Las fotografías están tomadas un día claro. Una luz tenue y horizontal baña el caserío, con los tejados cubiertos, y resalta, donde da el sol de lleno, la cegadora blancura. El silencio se adivina. En el cielo hay retazos de nubes grises y cárdenas que, en la lejanía, se agarran a la sierra. Ayudado por esta guía gráfica he entrado en el pueblo por el camino de San Pedro, con la antigua caseta de la luz como mojón y referencia. Cuando pasaba por la cruz de la Villa he pensado que, si la Diputación ha concedido a Sarnago, tras imponerse con claridad al resto de candidatos, el prestigioso premio Colodra, falta poco -¡bendito sea Dios!- para que el camino esté, por fin, asfaltado. Subiendo por la calleja y viendo las imágenes me imaginaba que los pies se me hundían en los ventisqueros, los mismos en los que de niños construíamos trampas para incautos. Una vez arriba, en las eras, me he parado a contemplar el cerro del Castillo y las piezas del Collado, con el pequeño camposanto en la esquina de abajo a la derecha junto al ejido, todo bajo el blanco manto. He pensado, al reencontrarme con ese paisaje tan familiar que no sería difícil seguir la huella de alguna liebre en la vereda difuminada entre los ulagares de las cuerdas del Castillo. En fin, pisando la nieve, me he adentrado por las calles solitarias y silenciosas entre las ruinas cubiertas piadosamente por el manto blanco, sobre todo las imponentes ruinas de la iglesia, y desde encima del ejido he observado el grandioso panorama del monte y los prados transfigurados.

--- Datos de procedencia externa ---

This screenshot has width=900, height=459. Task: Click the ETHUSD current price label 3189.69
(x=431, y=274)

Esta vez han acertado de lleno los del tiempo, y la nieve ha cubierto, en este remate del otoño, las Tierras Altas, donde el invierno dura cinco meses largos. En el pueblo bastaba con observar las nubes cárdenas acordonadas en la sierra y sentir en los huesos el resfrior del cierzo para adivinar su llegada. Las cencelladas y el calamoco precedían a la primera nevada. Había señales de sobra. Los perros retozaban jugando al marro en la plaza. Los gallos cantaban de madrugada con voz aguardentosa. Las urracas buscaban cobijo en los corrales de los cortinales… Lo mejor era meter la hornija bajo techo. A estas alturas de diciembre, a nadie le extrañaba allí que el día amaneciera blanco. A la nieve -las “moscas blancas” la llamábamos- se la recibía con naturalidad y hasta con cortesía, como a una vieja dama conocida.

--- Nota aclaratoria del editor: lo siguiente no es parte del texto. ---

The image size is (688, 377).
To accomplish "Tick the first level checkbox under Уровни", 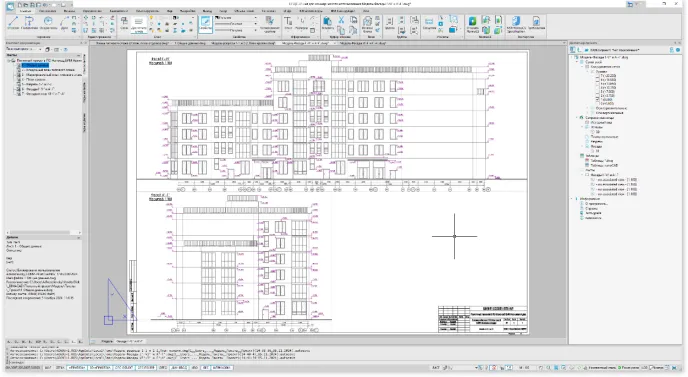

Un silencio especial, distinto de todos los silencios conocidos, envolvía el caserío. El blanco manto, lo mismo que en estas fotografías, cubría los tejados y las calles, se asentaba en el alféizar de las ventanas, envolvía los bardales, se apoderaba de los campos, embozaba los ribazos, transfiguraba el monte y desfiguraba los caminos. El humo de todas las chimeneas se perdía en el gris espeso de las nubes bajas. Las ovejas recién paridas, con los zarzos de la majada abastecidos de gabejones de heno o esparceta, balaban con un balido largo y dulce buscando a sus caloyos.

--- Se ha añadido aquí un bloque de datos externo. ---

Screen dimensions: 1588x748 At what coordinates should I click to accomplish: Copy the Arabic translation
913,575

Esas son las imágenes que guardo de aquellos días de la infancia y que han removido ahora estas fotografías. Cada nevada se me antojaba distinta aunque pareciera la misma. Como las emociones que levanta aún entre los que venimos de aquellos largos inviernos. Recuerdo que una alegría salvaje se apoderaba de nosotros con los primeros copos o recorriendo luego el monte nevado siguiendo las huellas de las liebres o los inquietos conejos.

Aquel paisaje nevado de la niñez, siempre soñado, al que ahora me han devuelto estas fotos, pierde, sin embargo, sentido si nadie lo contempla, si no hay niños tirándose bolas en la plaza, si no se ve una mujer enlutada, envuelta en su mantón, que baja de la fuente por la calle, con mucho cuidado, con el cántaro en la cabeza, ni aparece sobre la nieve una pisada humana o la huella de un animal, ni siquiera la de un revoltoso perro callejero; si no se oye el balido de una oveja recién parida, ni sale humo de ninguna chimenea, ni está encendida la vieja estufa de hierro de la escuela…Cuando esto ocurre y la nieve cubre piadosamente el pueblo deshabitado, como es el caso, el silencio se vuelve sepulcral y la nevada se convierte en una mortaja blanca.